Although the case of Albert v. Pelletier (1983), 54 NBR (2d) 189 (QB), is not technically an interjurisdictional matter, pertaining to the liability of a New Brunswick lawyer, its background involves an accident in Quebec and the failure to file an action within its 1-year limitation period. Furthermore, while the cause of action in Quebec depended on simple negligence, the corresponding New Brunswick cause of action rested on gross negligence. The trial judge condemned the lawyer for not filing the action in the jurisdiction presenting with the easiest road to recovery (i.e. Quebec) and ordered him to compensate the plaintiff with the amount that she should normally have recovered in damages.

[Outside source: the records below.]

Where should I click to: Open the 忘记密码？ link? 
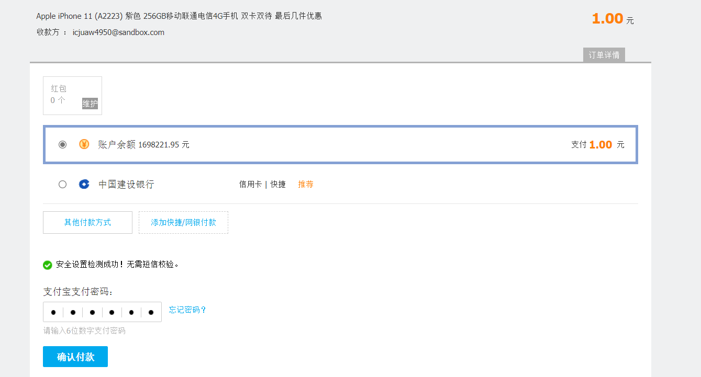coord(188,310)
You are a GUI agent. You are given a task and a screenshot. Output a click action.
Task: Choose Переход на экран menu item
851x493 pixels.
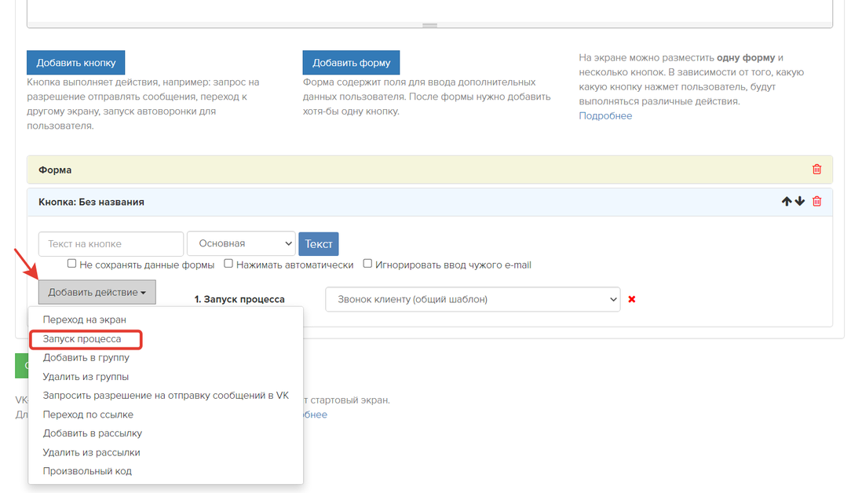pos(85,320)
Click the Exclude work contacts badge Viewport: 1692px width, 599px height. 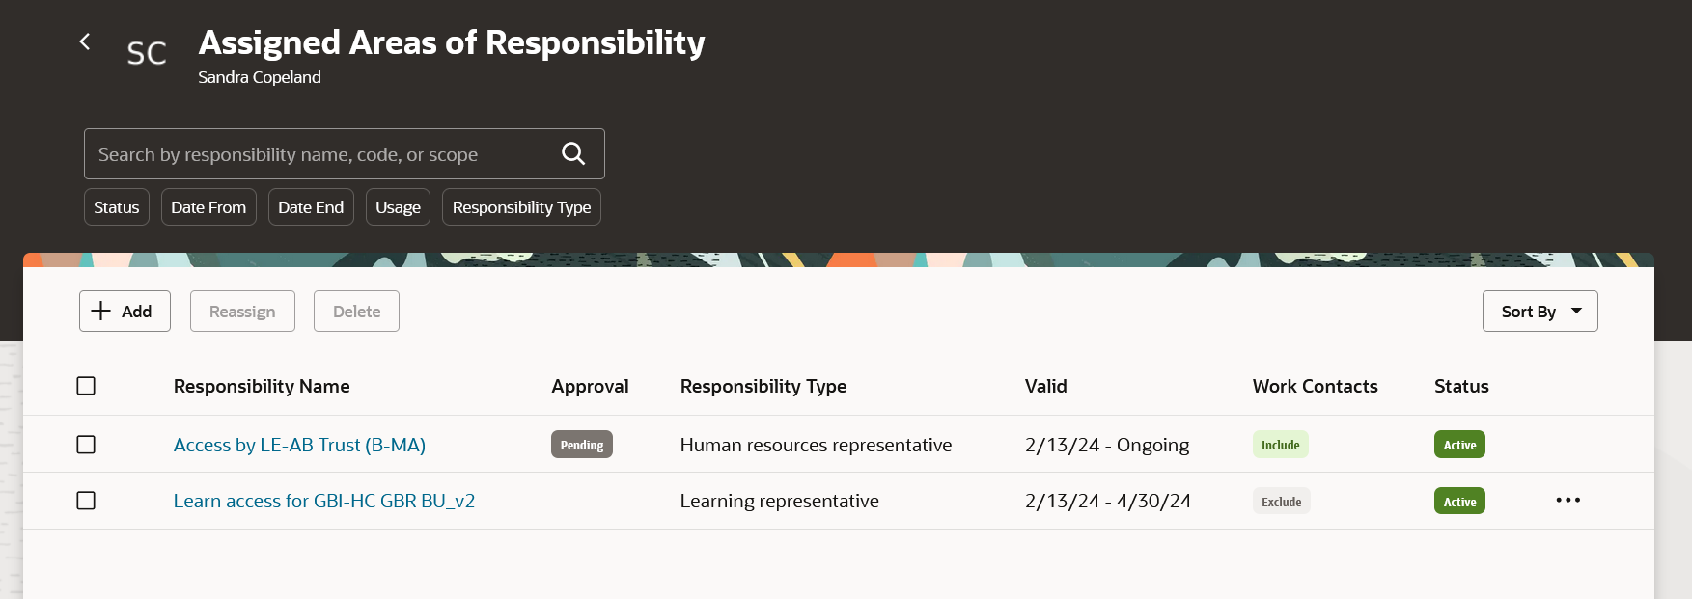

However, even if the court has jurisdiction to deal with out-of-province matters, judges will sometime refuse to entertain them because they would more properly be addressed elsewhere: Gauthier v. Swain (1989), 100 NBR (2d) 173 (QB). As explained in Spar Aerospace Ltd v. American Mobile Satellite Corp., 2002 SCC 78 para 71, some of the factors that can influence a judge to decline to exercise jurisdiction are:
- The parties’ residence, that of witnesses and experts;
- The location of material evidence;
- The place where the events occurred;
- The existence of pending proceedings between the parties in another jurisdiction;
- The location of the defendant’s assets;
- The applicable law;
- The advantages conferred to a plaintiff by the choice of forum, if any;
- The interest of justice;
- The interest of the parties; and
- The need to have the judgment recognized in another jurisdiction.
Of course, where there is no jurisdiction, there is no matter of discretion to be exercised: Offen v. McCain Produce Co. Ltd (1983), 46 NBR (2d) 108 (QB), confirmed at (1983), 49 NBR (2d) 388 (CA); S.K. Export Inc. v. Fédération des producteurs acéricoles du Québec, 2011 NBQB 234.